King of Sweden from c. 1156 to 1160

Saint Erik (c. 1125 – 18 May 1160), also called Eric IX (Note: Referring to Erik Jedvardsson as King Erik IX is a later invention, counting backwards from Erik XIV (1560–1568). Erik XIV and his brother Charles IX (1604–1611) adopted numerals according to a fictitious history of Sweden. The number of Swedish monarchs named Erik before Erik XIV (at least seven) is unknown and none of them used numerals. It would be speculative to try to affix a mathematically accurate one to this king.) or Erik Jedvardsson (Note: Other names include Erik the Holy, and Erik the Lawgiver. Modern Swedish names include Erik den helige or Sankt Erik.) was King of Sweden from c. 1156 until his death in 1160. The Roman Martyrology of the Catholic Church names him as a saint memorialized on 18 May.
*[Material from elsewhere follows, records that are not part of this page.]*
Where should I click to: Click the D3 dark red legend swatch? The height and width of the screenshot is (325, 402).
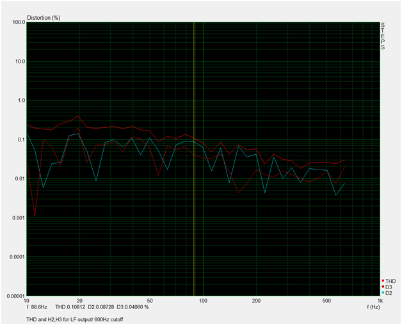coord(382,287)
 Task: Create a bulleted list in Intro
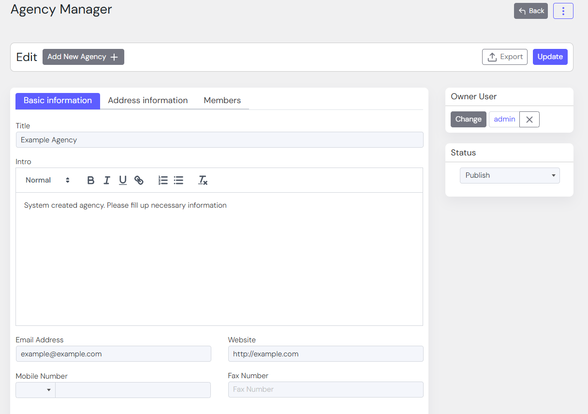[178, 180]
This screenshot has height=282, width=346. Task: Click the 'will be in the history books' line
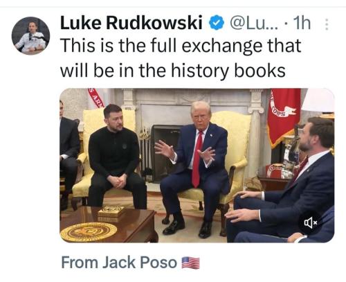coord(173,70)
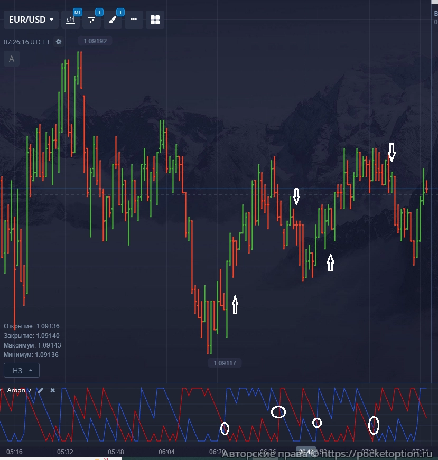The image size is (438, 460).
Task: Click the 05:16 time axis marker
Action: click(14, 452)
He was the founder of the House of Erik, which ruled Sweden with interruptions from c. 1156 to 1250.

==Background==
As later kings from the House of Erik were consistently buried at Varnhem Abbey near Skara in Västergötland, Erik's family is considered to have Geatish roots like other medieval ruling houses in Sweden. Osteological investigations of Erik's remains suggest that he may have lived the last 10–15 years of his life in Västergötland rather than in Uppland where he died. On the other hand, the only manor he is known to have possessed is situated in Västmanland in Svealand. Eriksberg in central Västergötland has been suggested as the original family manor.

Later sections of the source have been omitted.